Egypt is complex. In contemporary terms, the country is seen from the prism of its religious importance (Al-Azhar University) and its large cultural footprint on the Arab masses (Egypt is our Hollywood). Its size (About 90m) makes it the largest Arab and Muslim country in the world.
In reading some of the Blogs, I noticed that many smart western analysts are fearful of the Muslim Brotherhood taking control of the government in Egypt. Let us assume they do. What would happen then?
For one Hamas will turn to Egypt for support instead of Iran and Syria. That may, given Egypt’s resources, create some sectarian balance very much able to freeze Syria and Iran. And if the new Egyptian government chooses instead to address the expansionist policies of Iran, then Egypt’s revolution may be a blessing in disguise for Lebanon, Syria, and Israel.
If, however, the Islamists in Egypt choose the tactic of directing their anger against Israel by siding with Iran, they will have to take into consideration a citizenry who may bolt at the notion their historic country has now become a satellite to the Wilayat al-Faqih of Iran. One important Imam from al-Azhar is all it takes to re-direct Egypt’s foreign policy. Further, Saudi Arabia fearful of Iran, will supply the necessary aid to Egypt to persuade its government to focus on the clearest of dangers.
However, given the turbulent history Islam has had with outsiders and given our modern history with how we treat the State of Israel, let us assume Iran and Egypt will merge their foreign policy goals when it comes to Israel. Iran will use violence and threats to contain dissent the way it did in Lebanon and Saudi Arabia would not be able to do a damn thing about it. It would not surprise me at all if Iran has not already sent some high-level IRGC operatives into Cairo to plant their venomous seeds.
Under these circumstances, the west must contemplate what I have suggested in my article to Reuters, mainly break the long hand of Iran by breaking off its supply routes in Syria. Syria becomes key to freezing the two new extremist giants represented by two extremist governments.
Some will say: But what if the Islamists in Syria take charge if we help you dismantle the regime? I know Syria and I know Syrians; alternative to Assad are: Secular Syrians, Socialist Syrians, Ba’athist Syrians, Minority Syrians, Communist Syrians, Islamist Syrians, and moderate Muslim Syrians. Not just the Muslim Brotherhood.
OK, you’re not convinced, so let us assume Islamists will rule Syria after Assad. What then?
Two scenarios in this case.
The most likely scenario is the empowerment of all Arab Sunnis across the region. This is good and bad at the same time (I speak as a Sunni). Good because it will contain the extremist government in Iran and choke Hezbollah, a terrorist organization. The Gulf, with its petro-dollars and need for protection by the US military, will dictate the tempo when Assad is deposed. Bad because too much empowerment of a Sunni majority will inevitably lead to oppression and atrocities, something the region can no longer afford.

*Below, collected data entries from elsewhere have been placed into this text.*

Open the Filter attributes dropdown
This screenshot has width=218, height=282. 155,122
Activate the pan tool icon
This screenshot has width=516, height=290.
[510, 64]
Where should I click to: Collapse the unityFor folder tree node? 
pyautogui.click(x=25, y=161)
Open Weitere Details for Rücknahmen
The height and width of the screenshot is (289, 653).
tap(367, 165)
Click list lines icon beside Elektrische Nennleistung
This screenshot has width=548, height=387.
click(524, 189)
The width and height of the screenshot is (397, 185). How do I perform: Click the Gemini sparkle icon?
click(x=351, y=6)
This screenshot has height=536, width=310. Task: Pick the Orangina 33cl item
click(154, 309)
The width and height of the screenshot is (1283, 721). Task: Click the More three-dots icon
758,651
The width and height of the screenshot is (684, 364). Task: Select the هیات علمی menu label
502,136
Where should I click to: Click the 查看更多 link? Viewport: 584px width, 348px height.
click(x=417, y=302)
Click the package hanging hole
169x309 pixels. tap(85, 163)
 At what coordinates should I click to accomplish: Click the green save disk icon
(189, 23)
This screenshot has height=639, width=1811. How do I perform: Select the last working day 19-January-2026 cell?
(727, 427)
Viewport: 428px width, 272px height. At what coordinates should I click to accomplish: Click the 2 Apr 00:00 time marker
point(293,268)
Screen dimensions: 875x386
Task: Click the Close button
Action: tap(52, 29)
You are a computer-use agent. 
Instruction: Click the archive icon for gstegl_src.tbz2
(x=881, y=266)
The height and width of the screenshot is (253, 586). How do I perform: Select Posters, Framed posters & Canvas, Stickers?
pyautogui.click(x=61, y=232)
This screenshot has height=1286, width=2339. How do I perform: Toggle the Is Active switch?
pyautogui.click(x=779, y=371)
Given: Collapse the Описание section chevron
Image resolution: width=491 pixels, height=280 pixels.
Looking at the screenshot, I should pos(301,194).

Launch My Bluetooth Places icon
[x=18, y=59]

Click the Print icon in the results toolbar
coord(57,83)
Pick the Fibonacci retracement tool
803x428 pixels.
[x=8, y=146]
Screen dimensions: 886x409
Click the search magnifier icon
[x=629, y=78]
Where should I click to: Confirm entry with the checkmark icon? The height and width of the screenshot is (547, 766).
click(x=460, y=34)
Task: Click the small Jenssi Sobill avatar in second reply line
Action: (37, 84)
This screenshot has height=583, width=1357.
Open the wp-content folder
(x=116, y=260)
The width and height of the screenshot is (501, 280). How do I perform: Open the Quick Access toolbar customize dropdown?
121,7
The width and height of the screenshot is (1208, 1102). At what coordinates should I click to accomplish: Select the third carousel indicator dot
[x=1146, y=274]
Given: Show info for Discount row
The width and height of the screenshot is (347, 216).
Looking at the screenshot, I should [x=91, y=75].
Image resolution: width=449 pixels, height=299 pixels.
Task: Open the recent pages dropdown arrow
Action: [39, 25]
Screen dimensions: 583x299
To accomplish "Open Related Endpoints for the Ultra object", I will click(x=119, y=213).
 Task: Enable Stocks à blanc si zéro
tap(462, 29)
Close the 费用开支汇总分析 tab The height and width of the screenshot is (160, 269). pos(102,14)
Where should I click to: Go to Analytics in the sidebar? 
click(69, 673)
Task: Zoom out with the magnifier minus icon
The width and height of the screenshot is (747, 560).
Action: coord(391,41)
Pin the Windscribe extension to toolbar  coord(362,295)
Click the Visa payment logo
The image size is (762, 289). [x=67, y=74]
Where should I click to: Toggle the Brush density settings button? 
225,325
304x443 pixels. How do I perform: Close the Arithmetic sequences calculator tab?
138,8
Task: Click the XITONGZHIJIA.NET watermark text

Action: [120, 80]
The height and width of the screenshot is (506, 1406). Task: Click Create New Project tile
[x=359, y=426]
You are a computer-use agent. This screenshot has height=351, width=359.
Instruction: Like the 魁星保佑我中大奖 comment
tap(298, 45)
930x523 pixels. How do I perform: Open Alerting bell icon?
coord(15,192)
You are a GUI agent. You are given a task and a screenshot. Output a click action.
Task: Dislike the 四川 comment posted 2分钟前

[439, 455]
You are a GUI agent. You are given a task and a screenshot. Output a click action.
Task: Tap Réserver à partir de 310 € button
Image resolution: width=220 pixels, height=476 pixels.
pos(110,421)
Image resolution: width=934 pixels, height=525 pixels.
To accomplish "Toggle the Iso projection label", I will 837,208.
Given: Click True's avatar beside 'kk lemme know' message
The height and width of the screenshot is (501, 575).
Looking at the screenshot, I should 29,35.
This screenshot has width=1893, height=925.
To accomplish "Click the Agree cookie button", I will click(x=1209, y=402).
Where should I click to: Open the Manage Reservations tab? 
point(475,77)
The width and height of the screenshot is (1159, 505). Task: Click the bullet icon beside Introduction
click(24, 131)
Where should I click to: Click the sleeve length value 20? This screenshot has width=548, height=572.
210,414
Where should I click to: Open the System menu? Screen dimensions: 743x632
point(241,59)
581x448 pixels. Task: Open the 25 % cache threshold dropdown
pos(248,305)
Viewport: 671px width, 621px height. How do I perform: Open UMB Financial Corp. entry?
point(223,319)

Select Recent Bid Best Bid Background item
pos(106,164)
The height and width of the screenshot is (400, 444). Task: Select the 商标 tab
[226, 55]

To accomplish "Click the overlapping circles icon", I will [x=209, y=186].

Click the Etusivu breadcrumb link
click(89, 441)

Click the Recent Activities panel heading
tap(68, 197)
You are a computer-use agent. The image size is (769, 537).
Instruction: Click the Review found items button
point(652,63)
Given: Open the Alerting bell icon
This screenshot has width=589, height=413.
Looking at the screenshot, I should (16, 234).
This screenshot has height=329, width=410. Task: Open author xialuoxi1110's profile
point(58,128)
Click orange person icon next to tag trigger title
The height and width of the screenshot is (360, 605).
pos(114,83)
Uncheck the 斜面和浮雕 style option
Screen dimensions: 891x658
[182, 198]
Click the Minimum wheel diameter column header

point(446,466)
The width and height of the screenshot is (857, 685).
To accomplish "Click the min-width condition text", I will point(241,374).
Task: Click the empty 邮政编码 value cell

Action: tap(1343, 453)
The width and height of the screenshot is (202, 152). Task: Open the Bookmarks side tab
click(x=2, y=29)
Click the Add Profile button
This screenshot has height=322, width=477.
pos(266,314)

The other and unlikely scenario is that extremist Sunnis, even though forming the majority in the region, continue to take marching orders from Tehran. Considering Assad and Hezbollah killed Hariri who was Sunni, it is almost certain this scenario won’t happen. The new Syria, run by extremists, will form delineating and clear lines and tip the balance towards containing the extremists in Tehran.
Two or more extremist governments watching each other. What better scenario to wish for?
As far as truly secular or moderate Muslim leaders are concerned, our turn will come when the Islamists in Damascus fail to provide what the people of Syria demanded and continue to demand: Freedom, Democracy, and Human Rights in addition to economic prosperity.
We have no choice but to depose Assad if Egypt falls.